In 2006, Simon moved to the Faculty of Life Sciences, University of Manchester, to study further the regulation of innate immunity on extracellular matrices and successfully identified the sugar molecules that FH uses to anchor to Bruch’s membrane: heparan sulphate and dermatan sulphate. Structural studies subsequently identified that specific sulphation patterns of these sugars were being recognised by FH as a sort of binding ‘ZIP-code’ that dictated which extracellular matrix FH bound within the human body.

in 2013 Simon was awarded an MRC Career Development Fellowship and moved to the Faculty of Medicine and Human Sciences, University of Manchester.
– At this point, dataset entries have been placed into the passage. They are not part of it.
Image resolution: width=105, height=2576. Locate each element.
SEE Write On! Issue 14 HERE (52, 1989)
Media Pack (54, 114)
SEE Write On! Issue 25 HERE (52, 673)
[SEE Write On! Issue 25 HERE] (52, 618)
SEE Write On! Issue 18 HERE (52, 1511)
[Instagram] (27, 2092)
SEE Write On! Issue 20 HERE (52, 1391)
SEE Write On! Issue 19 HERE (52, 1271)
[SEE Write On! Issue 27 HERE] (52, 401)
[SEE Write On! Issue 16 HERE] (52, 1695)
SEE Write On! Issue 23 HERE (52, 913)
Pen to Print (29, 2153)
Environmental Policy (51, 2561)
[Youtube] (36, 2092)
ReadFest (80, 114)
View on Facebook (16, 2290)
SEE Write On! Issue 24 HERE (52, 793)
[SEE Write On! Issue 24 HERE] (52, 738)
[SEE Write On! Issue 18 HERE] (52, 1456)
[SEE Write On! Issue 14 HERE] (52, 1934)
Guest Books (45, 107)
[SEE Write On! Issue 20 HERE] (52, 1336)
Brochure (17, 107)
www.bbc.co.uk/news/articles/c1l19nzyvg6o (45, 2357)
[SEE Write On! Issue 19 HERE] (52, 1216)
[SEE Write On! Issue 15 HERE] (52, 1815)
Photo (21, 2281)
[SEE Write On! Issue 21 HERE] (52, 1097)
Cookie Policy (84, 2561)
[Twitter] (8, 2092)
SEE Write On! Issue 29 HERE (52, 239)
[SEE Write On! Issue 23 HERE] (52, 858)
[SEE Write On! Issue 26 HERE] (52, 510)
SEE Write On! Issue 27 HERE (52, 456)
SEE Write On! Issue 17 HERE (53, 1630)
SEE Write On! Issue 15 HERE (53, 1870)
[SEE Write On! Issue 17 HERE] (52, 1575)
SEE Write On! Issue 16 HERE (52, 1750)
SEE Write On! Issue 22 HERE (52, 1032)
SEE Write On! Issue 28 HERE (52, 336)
Simon used this opportunity to study potential roles of the factor H-related (FHR) proteins in the pathogenesis of AMD and other extracellular matrix diseases. Simon's work identified a protein, made by alternative splicing of the FH gene; called factor H-like protein 1 (FHL-1), is actually the main complement regulator in Bruch’s membrane. He also characterised the diffusion properties of human Bruch's membrane for soluble complement proteins. Both of these works fundamentally changed the way complement-mediated therapeutics were designed and delivered into the eye as treatments for retinal degenerative diseases. 

In 2015 Simon co-founded the Manchester Eye Tissue Repository (ETR) with Prof. Paul Bishop, where genotyped and phenotyped human eye tissue is collected and stored to act as an international resource for academic research into eye diseases: one of the only such resources in Europe and now houses ~1500 donors.

In 2019, Simon was honoured to accept the Helmut Ecker Endowed Professorship in AMD in the Institute for Ophthalmic Research, University of Tübingen. Today, Simon leads a research programme investigating the molecular mechanisms driving AMD, and the development of therapeutics to treat this devastating disease.